▸ Your task: Can you copy out the material below word for word, starting with its first line and going on through the line with "Action: (1253, 55)"?

==================================================

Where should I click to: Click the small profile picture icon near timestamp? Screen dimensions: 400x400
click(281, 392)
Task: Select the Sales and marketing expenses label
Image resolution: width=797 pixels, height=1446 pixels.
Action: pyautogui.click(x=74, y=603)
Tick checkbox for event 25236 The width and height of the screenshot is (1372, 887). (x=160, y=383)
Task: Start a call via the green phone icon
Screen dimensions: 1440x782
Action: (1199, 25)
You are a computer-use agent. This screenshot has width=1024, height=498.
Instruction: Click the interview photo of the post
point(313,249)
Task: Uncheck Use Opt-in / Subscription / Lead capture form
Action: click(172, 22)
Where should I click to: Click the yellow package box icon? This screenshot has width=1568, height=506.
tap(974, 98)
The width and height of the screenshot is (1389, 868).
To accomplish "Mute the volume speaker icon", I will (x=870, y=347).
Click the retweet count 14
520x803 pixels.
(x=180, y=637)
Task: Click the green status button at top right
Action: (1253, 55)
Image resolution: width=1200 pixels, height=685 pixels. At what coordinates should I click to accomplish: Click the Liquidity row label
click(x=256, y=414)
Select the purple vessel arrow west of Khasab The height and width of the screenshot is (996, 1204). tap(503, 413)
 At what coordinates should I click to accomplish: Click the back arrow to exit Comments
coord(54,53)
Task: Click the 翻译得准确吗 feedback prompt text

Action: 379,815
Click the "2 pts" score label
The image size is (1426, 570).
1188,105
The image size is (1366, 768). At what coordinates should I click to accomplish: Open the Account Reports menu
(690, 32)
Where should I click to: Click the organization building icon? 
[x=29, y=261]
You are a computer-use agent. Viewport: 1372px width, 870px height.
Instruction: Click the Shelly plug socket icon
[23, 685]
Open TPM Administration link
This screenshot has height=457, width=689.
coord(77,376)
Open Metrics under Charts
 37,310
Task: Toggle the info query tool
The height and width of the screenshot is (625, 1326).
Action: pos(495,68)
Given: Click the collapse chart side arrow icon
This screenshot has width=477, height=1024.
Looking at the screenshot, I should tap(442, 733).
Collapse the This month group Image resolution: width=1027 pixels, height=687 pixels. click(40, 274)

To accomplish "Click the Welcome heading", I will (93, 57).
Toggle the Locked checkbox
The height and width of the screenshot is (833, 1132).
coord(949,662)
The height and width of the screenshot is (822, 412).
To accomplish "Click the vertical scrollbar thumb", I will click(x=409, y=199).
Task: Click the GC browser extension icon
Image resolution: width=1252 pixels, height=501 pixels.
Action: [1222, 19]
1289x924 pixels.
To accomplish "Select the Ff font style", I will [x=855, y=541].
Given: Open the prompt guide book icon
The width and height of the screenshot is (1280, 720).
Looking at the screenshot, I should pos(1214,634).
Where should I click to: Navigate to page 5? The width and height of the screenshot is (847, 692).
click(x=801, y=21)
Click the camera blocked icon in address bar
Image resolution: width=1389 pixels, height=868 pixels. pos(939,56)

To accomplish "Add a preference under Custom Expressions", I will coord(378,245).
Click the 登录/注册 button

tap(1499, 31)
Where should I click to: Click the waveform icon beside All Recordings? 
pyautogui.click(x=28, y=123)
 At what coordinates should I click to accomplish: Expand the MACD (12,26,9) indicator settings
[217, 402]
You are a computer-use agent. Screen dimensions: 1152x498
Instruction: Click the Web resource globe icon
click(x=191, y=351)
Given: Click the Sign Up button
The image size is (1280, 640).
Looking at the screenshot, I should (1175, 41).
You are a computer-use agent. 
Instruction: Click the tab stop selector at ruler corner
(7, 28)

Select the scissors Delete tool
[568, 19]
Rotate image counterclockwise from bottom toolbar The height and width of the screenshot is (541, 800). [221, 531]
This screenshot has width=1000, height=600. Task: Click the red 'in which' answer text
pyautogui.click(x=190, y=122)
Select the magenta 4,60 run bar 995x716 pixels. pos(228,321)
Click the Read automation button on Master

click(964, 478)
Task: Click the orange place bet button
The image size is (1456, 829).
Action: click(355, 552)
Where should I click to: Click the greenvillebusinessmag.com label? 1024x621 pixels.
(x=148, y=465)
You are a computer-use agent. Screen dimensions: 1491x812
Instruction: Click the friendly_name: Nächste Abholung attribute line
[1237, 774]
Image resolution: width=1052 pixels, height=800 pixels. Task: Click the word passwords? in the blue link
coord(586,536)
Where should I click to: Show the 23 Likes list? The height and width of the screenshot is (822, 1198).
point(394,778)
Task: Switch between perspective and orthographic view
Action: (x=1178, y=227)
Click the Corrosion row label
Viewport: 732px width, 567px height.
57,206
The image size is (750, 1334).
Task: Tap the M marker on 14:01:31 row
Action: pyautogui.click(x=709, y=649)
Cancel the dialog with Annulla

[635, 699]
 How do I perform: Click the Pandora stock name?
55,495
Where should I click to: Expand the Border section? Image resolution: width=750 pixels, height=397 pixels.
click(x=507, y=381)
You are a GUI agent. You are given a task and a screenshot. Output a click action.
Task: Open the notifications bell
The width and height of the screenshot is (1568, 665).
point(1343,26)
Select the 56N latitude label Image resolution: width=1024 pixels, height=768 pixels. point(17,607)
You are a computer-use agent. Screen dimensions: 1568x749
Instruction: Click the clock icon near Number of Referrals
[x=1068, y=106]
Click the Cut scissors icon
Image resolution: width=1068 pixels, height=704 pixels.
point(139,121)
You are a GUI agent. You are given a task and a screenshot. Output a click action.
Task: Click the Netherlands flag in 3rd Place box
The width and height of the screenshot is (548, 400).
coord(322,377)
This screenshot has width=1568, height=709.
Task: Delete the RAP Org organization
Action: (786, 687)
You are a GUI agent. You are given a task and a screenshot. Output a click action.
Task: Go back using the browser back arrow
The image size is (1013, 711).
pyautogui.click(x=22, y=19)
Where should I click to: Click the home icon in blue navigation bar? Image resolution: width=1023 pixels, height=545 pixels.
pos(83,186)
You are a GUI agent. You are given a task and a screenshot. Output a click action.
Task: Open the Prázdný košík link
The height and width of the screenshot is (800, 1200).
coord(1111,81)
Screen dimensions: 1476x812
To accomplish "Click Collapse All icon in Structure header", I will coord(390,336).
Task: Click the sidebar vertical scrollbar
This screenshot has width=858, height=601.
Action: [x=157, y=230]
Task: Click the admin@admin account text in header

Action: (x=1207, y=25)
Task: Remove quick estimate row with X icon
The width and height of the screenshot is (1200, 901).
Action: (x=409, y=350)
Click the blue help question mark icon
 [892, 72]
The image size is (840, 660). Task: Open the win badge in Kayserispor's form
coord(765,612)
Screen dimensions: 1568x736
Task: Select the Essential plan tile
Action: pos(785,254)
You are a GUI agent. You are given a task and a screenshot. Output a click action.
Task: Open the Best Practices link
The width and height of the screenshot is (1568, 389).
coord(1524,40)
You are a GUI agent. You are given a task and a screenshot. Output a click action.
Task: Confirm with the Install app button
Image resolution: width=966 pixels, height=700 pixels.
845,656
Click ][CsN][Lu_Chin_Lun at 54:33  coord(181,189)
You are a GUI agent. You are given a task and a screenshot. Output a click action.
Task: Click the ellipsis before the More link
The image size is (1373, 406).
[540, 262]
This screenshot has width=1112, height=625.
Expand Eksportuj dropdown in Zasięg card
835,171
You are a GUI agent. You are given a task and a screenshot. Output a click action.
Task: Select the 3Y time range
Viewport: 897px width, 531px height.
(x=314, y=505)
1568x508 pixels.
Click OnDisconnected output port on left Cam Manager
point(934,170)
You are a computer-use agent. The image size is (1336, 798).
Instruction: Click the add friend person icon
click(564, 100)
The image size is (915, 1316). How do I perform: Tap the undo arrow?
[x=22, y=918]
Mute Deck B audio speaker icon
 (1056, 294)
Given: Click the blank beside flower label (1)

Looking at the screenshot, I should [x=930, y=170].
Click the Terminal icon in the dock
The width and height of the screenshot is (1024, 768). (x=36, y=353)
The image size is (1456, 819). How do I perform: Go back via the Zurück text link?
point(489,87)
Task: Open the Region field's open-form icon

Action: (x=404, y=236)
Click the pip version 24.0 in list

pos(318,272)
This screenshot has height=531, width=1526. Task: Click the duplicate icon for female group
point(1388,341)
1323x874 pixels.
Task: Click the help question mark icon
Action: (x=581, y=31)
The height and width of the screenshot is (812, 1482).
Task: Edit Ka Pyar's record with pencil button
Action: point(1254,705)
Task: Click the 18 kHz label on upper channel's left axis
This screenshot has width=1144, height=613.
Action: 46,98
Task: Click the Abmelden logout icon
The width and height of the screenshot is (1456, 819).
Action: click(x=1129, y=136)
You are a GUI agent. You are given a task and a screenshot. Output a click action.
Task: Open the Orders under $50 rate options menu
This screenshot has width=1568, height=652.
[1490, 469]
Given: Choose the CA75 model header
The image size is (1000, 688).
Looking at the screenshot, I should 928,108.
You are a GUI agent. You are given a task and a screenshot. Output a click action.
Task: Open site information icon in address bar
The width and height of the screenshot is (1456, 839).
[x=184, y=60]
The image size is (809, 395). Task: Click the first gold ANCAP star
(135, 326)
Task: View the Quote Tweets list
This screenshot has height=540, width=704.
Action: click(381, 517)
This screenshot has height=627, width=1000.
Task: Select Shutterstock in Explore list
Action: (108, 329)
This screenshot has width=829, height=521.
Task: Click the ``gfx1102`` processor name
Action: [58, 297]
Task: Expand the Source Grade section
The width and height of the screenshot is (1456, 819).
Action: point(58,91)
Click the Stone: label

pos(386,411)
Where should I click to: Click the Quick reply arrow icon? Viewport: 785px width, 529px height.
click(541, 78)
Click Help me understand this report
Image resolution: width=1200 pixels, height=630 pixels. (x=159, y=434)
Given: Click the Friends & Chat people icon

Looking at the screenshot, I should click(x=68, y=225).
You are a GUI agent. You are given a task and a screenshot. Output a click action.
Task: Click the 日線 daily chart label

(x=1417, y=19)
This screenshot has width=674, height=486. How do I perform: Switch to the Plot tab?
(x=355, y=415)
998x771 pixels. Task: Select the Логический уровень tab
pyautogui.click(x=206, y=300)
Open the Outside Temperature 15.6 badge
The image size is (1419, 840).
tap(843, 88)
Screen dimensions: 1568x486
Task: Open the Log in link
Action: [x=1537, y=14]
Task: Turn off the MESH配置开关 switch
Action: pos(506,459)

==================================================

▸ Output below:
Where should I click to: Click the small profile picture icon near timestamp? Screen dimensions: 400x400
click(281, 392)
Task: Select the Sales and marketing expenses label
Image resolution: width=797 pixels, height=1446 pixels.
Action: pyautogui.click(x=74, y=603)
Tick checkbox for event 25236 The width and height of the screenshot is (1372, 887). (x=160, y=383)
Task: Start a call via the green phone icon
Screen dimensions: 1440x782
Action: (1199, 25)
You are a computer-use agent. This screenshot has width=1024, height=498.
Instruction: Click the interview photo of the post
point(313,249)
Task: Uncheck Use Opt-in / Subscription / Lead capture form
Action: click(172, 22)
Where should I click to: Click the yellow package box icon? This screenshot has width=1568, height=506.
tap(974, 98)
The width and height of the screenshot is (1389, 868).
To accomplish "Mute the volume speaker icon", I will (x=870, y=347).
Click the retweet count 14
520x803 pixels.
(x=180, y=637)
Task: Click the green status button at top right
Action: (1253, 55)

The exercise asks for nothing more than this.